LISTED RECORDS Block Start

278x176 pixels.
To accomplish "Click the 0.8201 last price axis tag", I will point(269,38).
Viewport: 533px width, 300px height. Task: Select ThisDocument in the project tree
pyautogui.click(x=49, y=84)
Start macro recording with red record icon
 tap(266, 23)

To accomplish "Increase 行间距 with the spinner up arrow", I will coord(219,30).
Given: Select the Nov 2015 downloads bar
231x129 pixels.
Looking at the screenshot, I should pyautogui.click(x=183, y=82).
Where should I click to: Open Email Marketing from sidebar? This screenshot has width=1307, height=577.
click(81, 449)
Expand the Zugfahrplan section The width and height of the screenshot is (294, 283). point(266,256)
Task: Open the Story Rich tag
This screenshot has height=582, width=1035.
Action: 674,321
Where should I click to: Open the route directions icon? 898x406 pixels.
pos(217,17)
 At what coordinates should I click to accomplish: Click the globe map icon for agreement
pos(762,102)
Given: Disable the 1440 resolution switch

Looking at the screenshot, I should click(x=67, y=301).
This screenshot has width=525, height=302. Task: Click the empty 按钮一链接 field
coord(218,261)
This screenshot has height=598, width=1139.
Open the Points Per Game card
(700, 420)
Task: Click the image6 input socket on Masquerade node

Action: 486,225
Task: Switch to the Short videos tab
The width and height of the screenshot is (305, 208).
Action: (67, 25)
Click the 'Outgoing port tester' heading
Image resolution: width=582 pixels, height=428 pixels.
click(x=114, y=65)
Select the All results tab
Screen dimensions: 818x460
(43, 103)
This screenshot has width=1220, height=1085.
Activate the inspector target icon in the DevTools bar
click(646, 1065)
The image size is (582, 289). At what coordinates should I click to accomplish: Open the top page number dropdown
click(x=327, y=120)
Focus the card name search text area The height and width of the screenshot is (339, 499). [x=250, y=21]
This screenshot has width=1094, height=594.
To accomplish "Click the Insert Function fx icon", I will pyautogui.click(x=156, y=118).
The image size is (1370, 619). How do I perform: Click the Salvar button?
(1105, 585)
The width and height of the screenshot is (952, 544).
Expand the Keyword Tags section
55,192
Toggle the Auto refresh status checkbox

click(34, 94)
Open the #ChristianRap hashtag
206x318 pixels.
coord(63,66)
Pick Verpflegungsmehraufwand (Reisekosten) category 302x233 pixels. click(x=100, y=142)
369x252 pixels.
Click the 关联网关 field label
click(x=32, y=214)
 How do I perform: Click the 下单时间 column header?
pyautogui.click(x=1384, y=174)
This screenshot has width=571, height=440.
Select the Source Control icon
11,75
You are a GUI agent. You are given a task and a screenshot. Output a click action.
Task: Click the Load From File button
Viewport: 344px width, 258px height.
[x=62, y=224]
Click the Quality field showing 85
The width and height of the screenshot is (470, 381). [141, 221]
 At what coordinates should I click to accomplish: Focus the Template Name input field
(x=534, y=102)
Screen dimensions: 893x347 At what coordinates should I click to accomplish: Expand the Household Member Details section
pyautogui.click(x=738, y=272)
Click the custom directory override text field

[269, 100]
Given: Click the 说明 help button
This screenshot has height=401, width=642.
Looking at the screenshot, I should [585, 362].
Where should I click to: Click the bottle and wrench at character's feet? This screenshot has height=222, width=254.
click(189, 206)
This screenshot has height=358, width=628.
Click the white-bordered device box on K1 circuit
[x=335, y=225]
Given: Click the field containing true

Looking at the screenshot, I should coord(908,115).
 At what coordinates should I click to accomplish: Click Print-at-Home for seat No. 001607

LISTED RECORDS Block End

Before answering, count every line of the records that contains "will"; the answer is that number and nothing more.

3